Judywawira · November 20, 2017, 11:12pm

@jeremy could you spend some time showing us how to use a csv with multiple rows for labels to create the data … mine seems to fail with this error which resolves when the training is based on a csv with one column …that is the bone age …

jeremy · November 21, 2017, 12:21am

I’ll try @Judywawira, although it’s possible we may not get to this until part 2. It’s a somewhat advanced topic, and not something that we’ve built in fastai just yet.

rsrivastava · November 26, 2017, 3:29am

I am just trying to copy the class lecture but getting too many values of unpack error.

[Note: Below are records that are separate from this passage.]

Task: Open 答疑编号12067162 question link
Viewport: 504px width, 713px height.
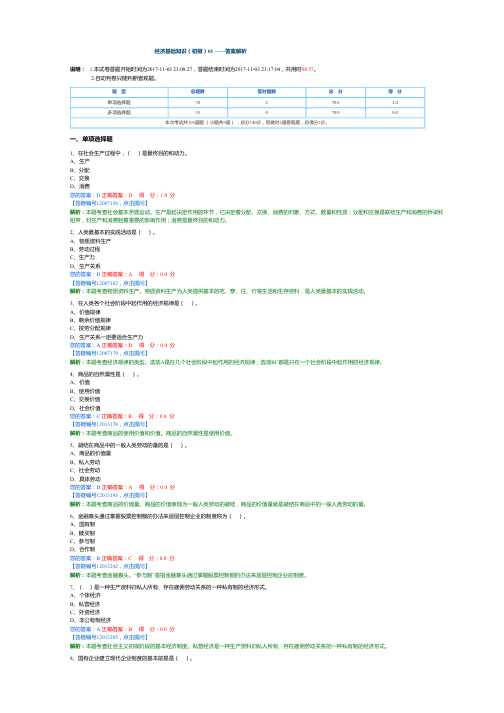Action: coord(109,282)
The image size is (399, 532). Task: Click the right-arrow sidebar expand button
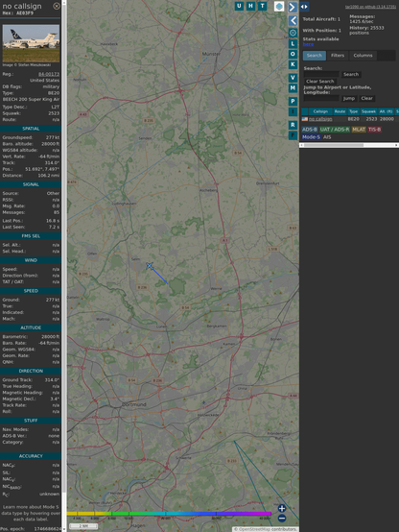(293, 7)
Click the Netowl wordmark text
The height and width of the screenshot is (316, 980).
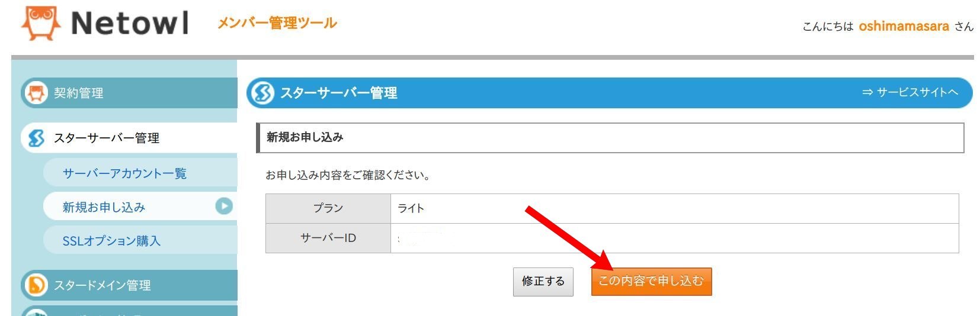click(130, 23)
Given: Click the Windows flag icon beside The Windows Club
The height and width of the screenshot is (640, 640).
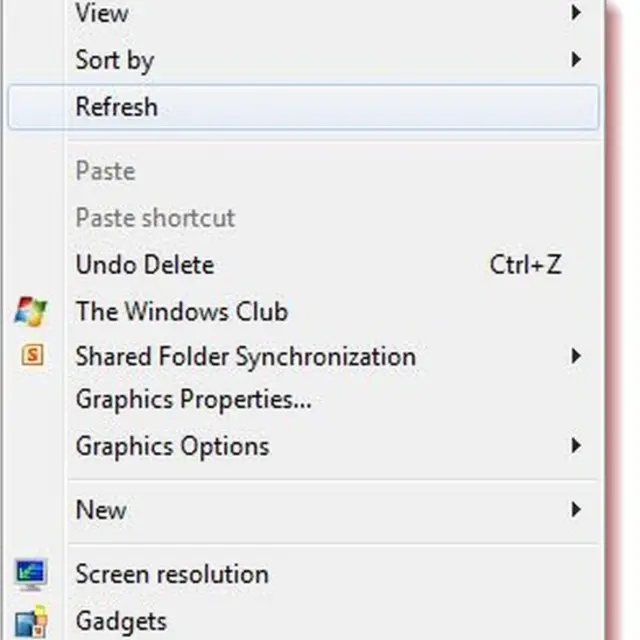Looking at the screenshot, I should click(x=31, y=312).
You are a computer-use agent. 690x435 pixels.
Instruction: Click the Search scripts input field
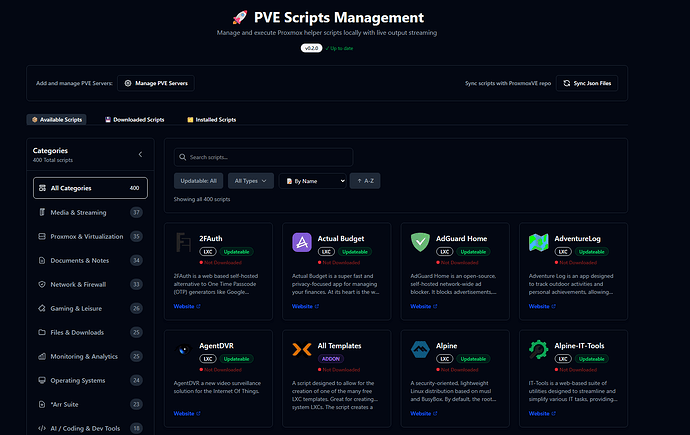point(263,157)
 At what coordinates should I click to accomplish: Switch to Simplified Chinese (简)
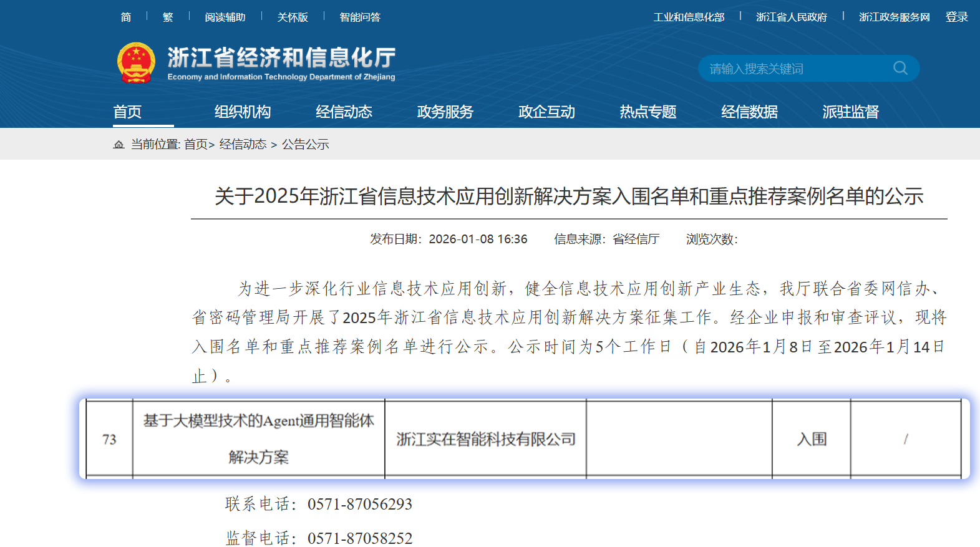(126, 17)
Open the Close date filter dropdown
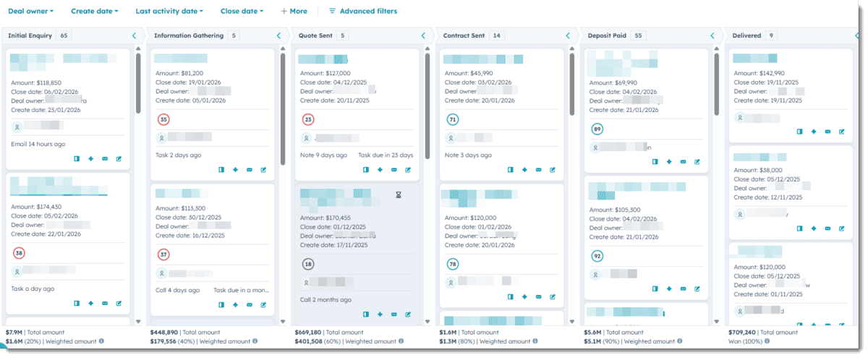Image resolution: width=868 pixels, height=358 pixels. (242, 12)
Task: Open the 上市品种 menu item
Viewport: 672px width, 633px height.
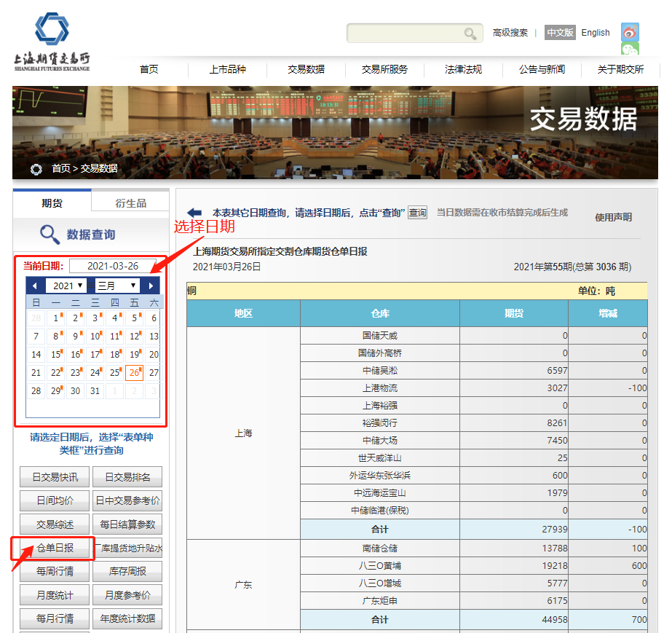Action: tap(227, 69)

My jupyter notebook is attached.StoreSalePrediction.pdf (160.5 KB)

ecdrid · November 26, 2017, 5:39am

Because proc_df can either return 3 or 4

https://github.com/fastai/fastai/blob/master/fastai/structured.py

x , y, nas, mapper

Returns:
    --------
    [x, y, nas, mapper(optional)]:
        x: x is the transformed version of df. x will not have the response variable
            and is entirely numeric.
        y: y is the response variable
        nas: returns a dictionary of which nas it created, and the associated median.
        mapper: A DataFrameMapper which stores the mean and standard deviation of the corresponding continous
        variables which is then used for scaling of during test-time.

rsrivastava · November 27, 2017, 1:57am

Thanks so much Aditya!! I really appreciate your input.

ecdrid · November 27, 2017, 5:21am

It’s my pleasure mam…

rikiya · November 27, 2017, 1:39pm

Here is a blog post with solution from the winning team of bone age challenge, FYI.

savannahar68 · February 26, 2019, 5:39am

Yes, this solved the problem,
If you are referring to part 1 Machine learning of FastAI(RandomForest) and trying to use
x, y = prod_df(df_raw, ‘Target’)

Then it’ll throw a error, so instead just add 1 more variable which will catch the columns which were created by proc_df function

x,y,nas = proc_df(df_raw, ‘Target’)

Thank you @ecdrid